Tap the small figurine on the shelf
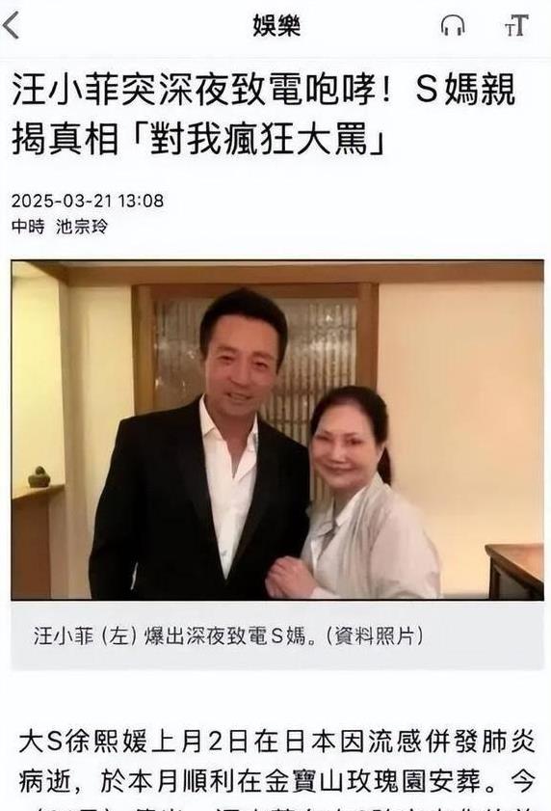551x811 pixels. (39, 477)
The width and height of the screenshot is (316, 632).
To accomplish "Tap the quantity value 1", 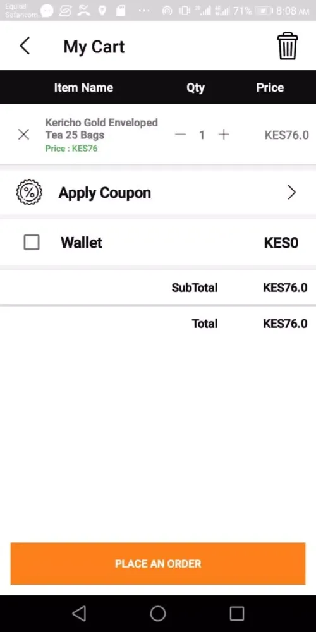I will click(x=202, y=135).
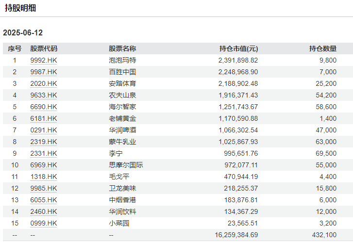Click the 股票代码 column header
Viewport: 353px width, 242px height.
pos(43,48)
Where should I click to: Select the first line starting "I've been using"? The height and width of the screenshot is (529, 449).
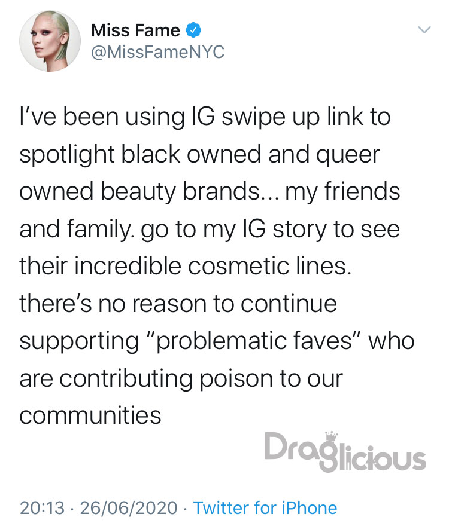205,117
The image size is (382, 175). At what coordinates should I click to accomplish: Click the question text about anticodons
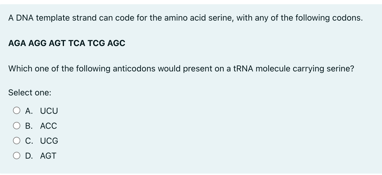coord(181,68)
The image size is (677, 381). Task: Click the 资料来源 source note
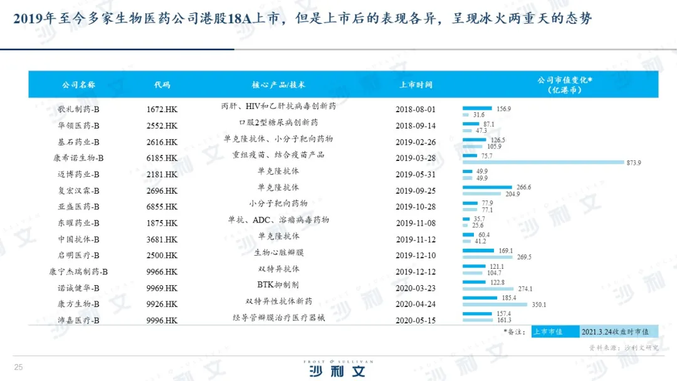[623, 347]
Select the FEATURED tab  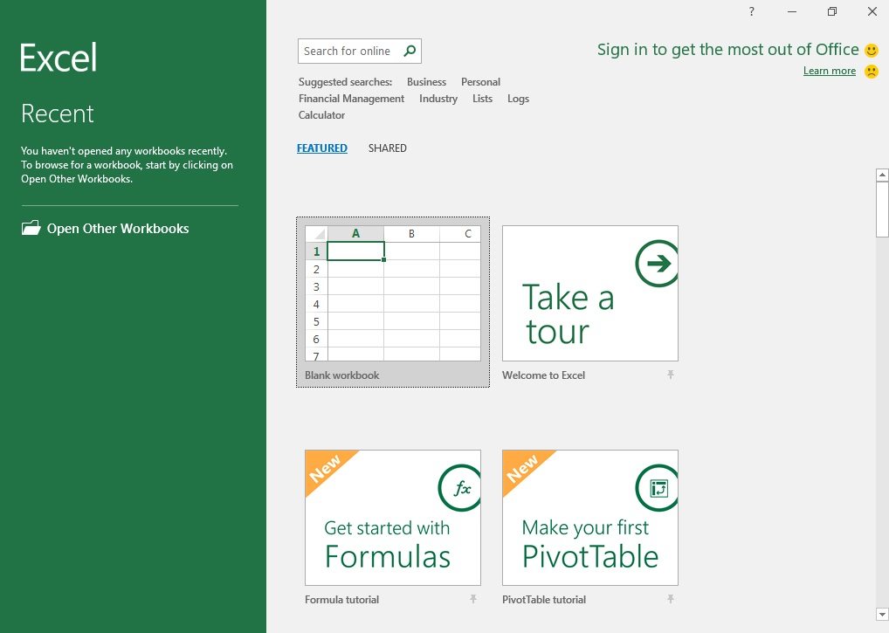[322, 148]
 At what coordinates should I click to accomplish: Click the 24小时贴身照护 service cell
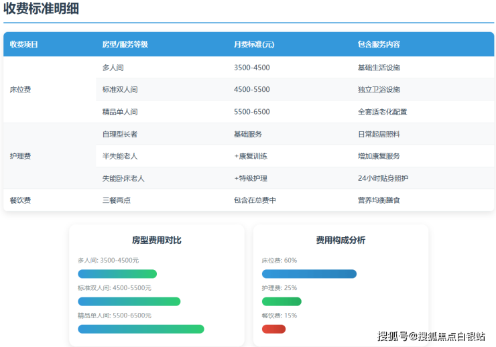pyautogui.click(x=383, y=178)
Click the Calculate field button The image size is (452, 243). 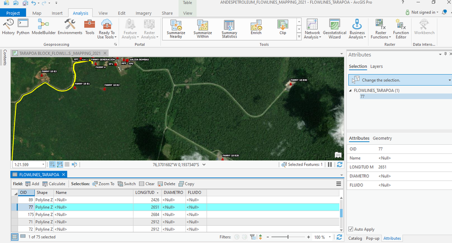54,184
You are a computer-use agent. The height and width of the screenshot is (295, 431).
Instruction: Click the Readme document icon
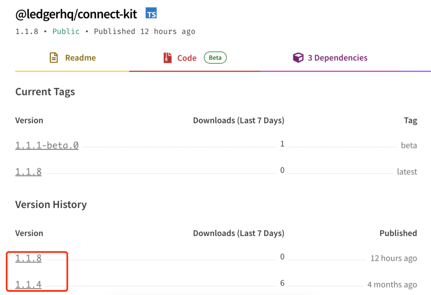[53, 58]
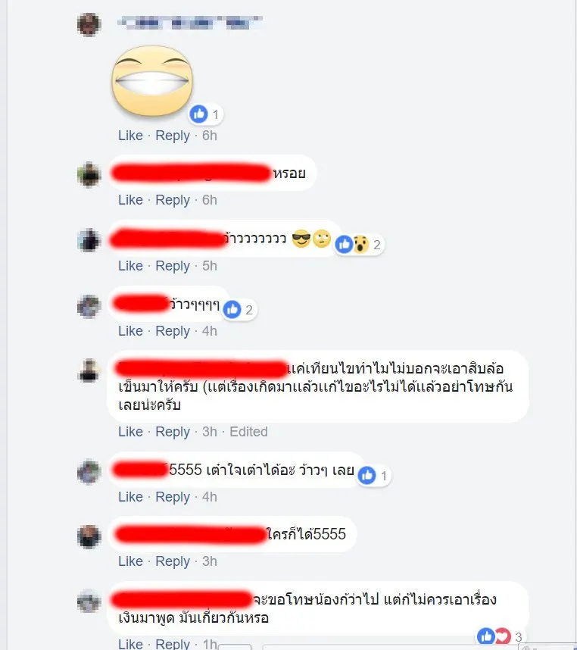Like the long comment about เทียนไข and สิบล้อ

click(x=130, y=432)
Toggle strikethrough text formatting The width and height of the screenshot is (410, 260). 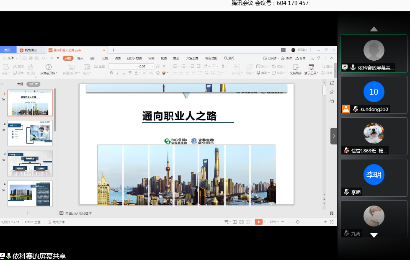(129, 73)
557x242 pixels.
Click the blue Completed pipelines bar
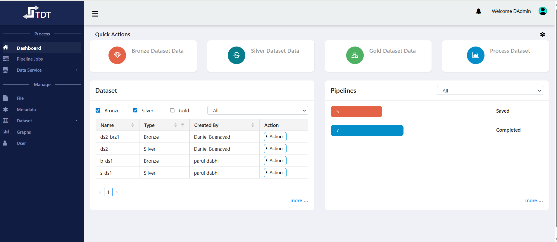click(x=367, y=131)
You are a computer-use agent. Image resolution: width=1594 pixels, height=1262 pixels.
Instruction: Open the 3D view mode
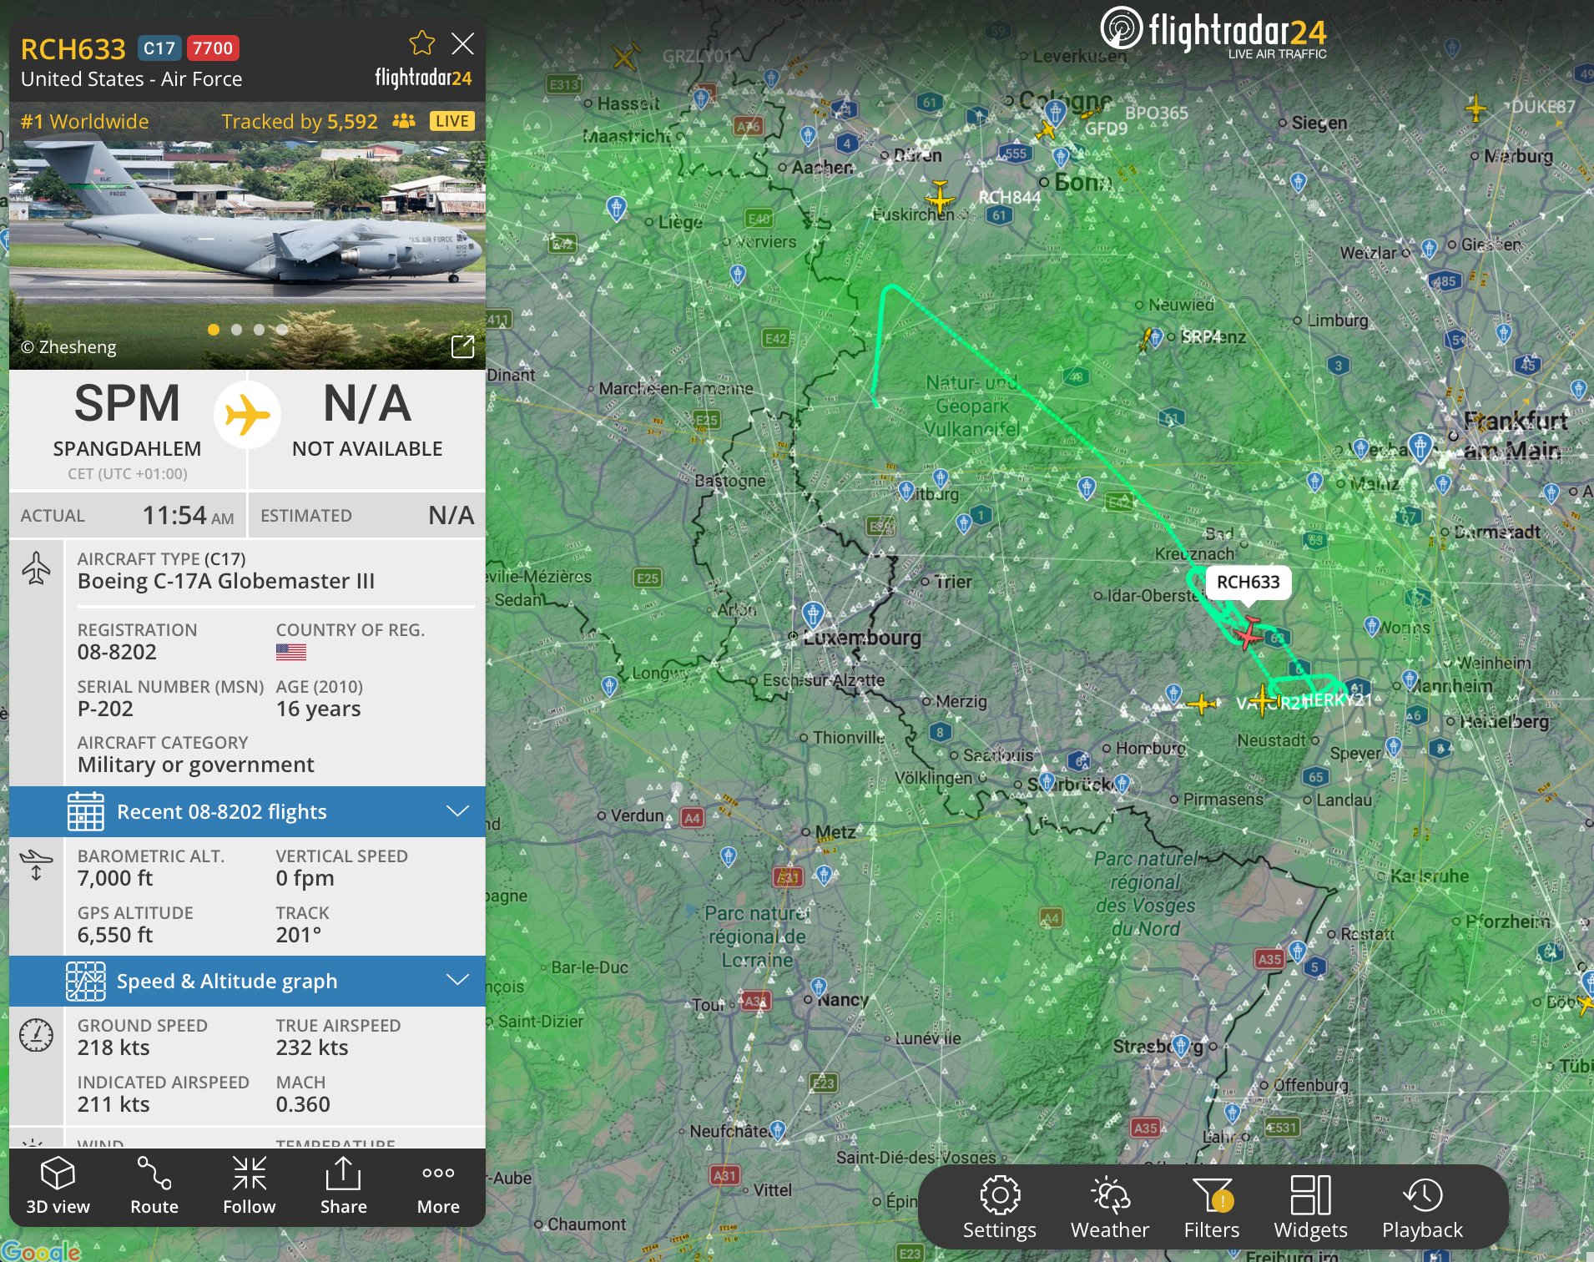tap(58, 1185)
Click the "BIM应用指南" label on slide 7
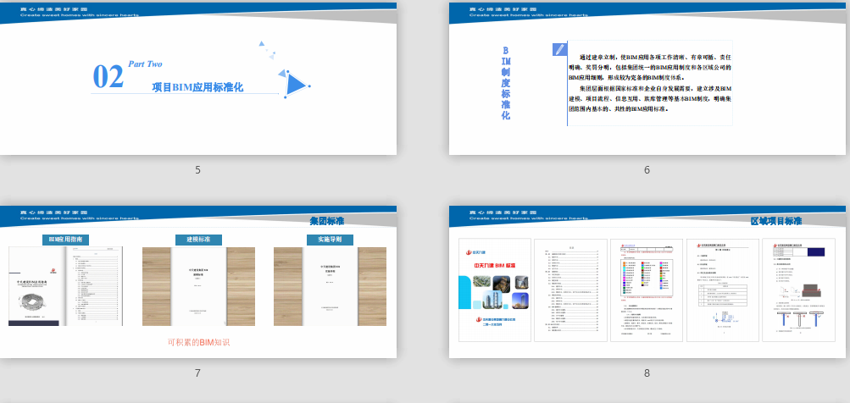Screen dimensions: 850x403 65,240
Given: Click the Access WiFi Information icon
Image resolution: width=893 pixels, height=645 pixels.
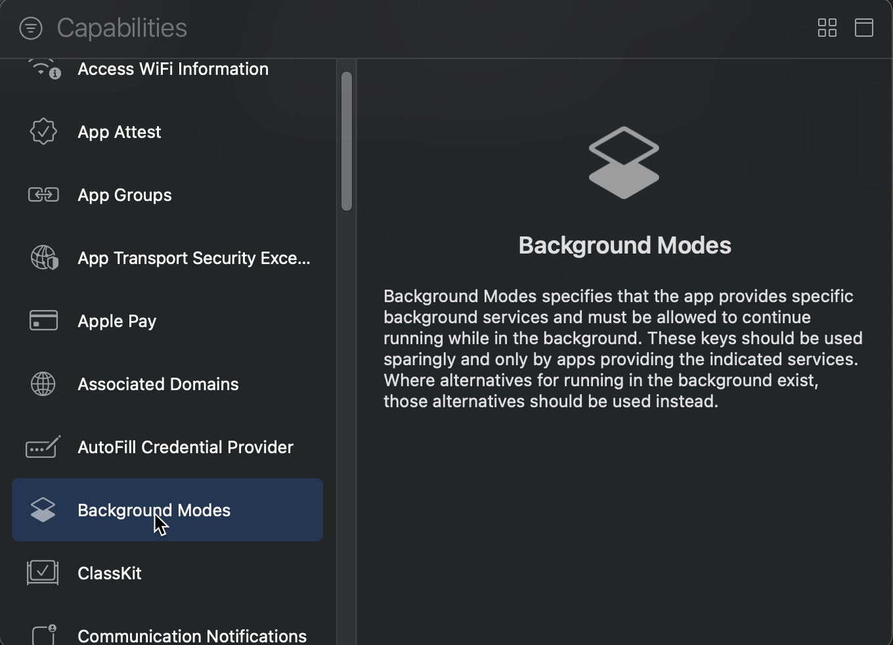Looking at the screenshot, I should (x=44, y=68).
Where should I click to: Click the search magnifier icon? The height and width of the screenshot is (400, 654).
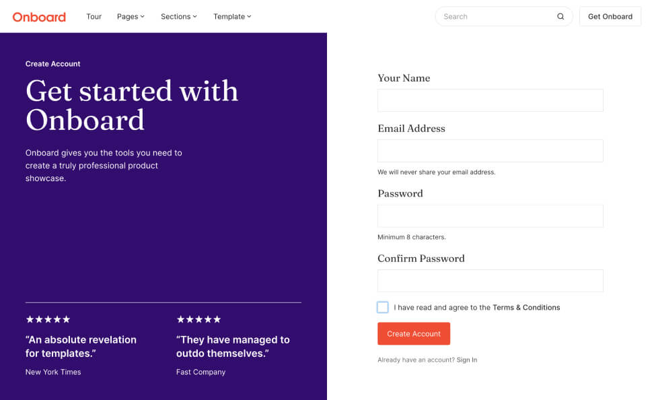click(x=560, y=17)
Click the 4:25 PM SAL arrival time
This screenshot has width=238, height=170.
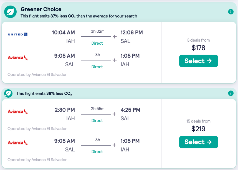pyautogui.click(x=130, y=110)
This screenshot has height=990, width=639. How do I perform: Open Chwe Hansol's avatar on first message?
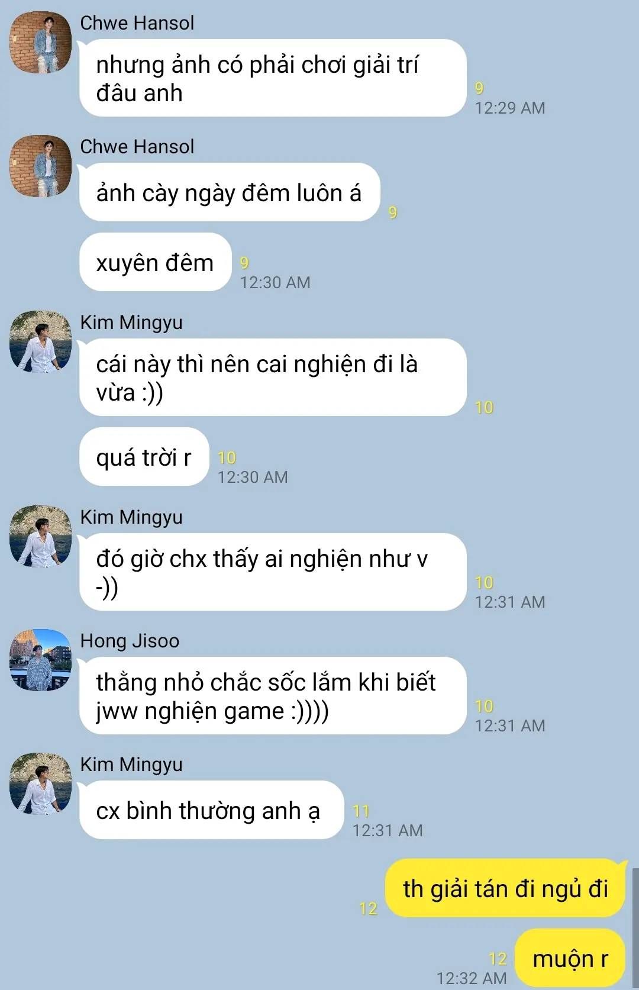(x=40, y=42)
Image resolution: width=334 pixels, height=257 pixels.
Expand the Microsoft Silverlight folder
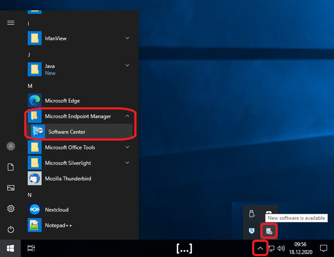pyautogui.click(x=127, y=163)
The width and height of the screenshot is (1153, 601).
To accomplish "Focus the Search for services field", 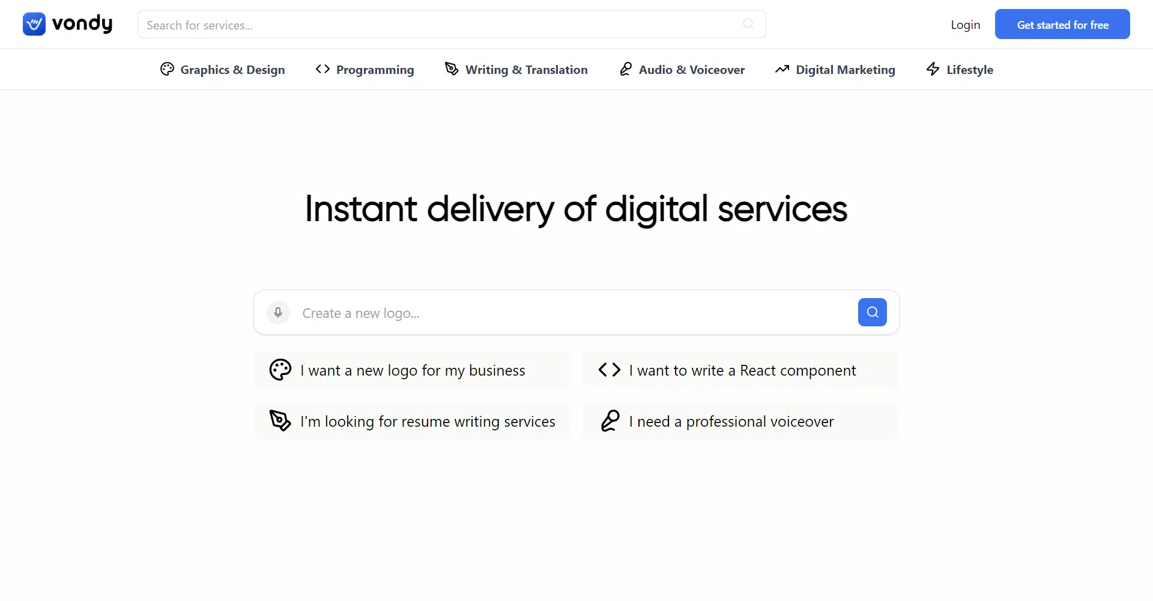I will pyautogui.click(x=438, y=25).
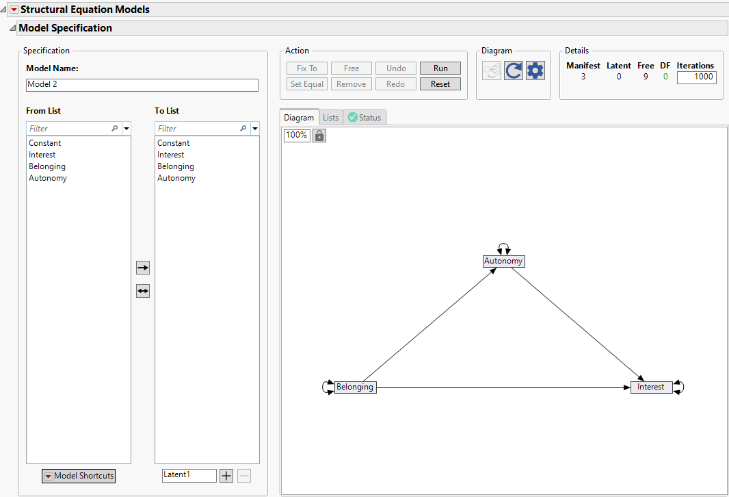
Task: Switch to the Lists tab
Action: tap(331, 117)
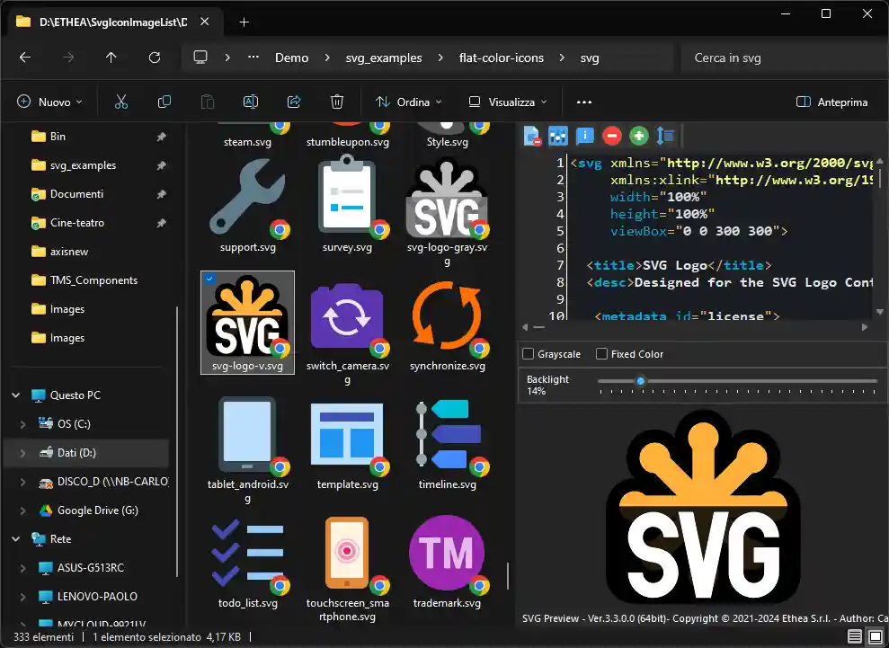Viewport: 889px width, 648px height.
Task: Click the hide editor icon in preview toolbar
Action: tap(532, 136)
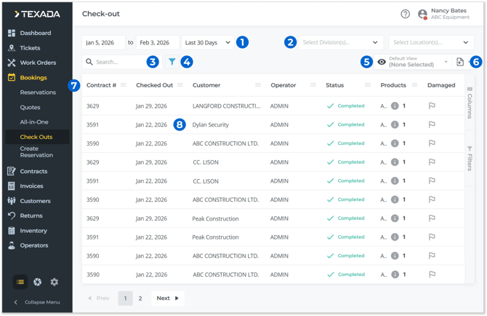
Task: Click info icon in first row Products
Action: point(395,106)
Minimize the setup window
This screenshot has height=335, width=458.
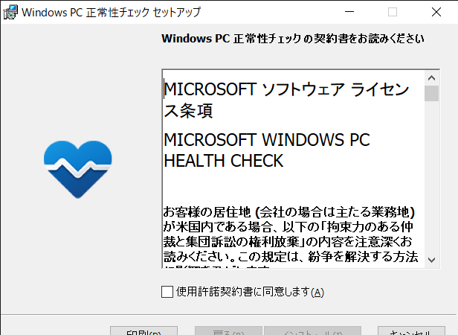point(349,12)
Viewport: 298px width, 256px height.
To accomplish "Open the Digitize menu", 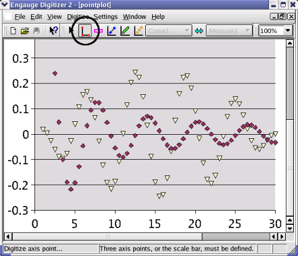I will click(78, 17).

**YOUR OBJECTIVE**:
Your answer should be all lines from the data that contain "agent".

**RESPONSE AREA**:
You are a computer-use agent. The height and width of the screenshot is (295, 431).
You are a computer-use agent. Image resolution: width=1594 pixels, height=1262 pixels.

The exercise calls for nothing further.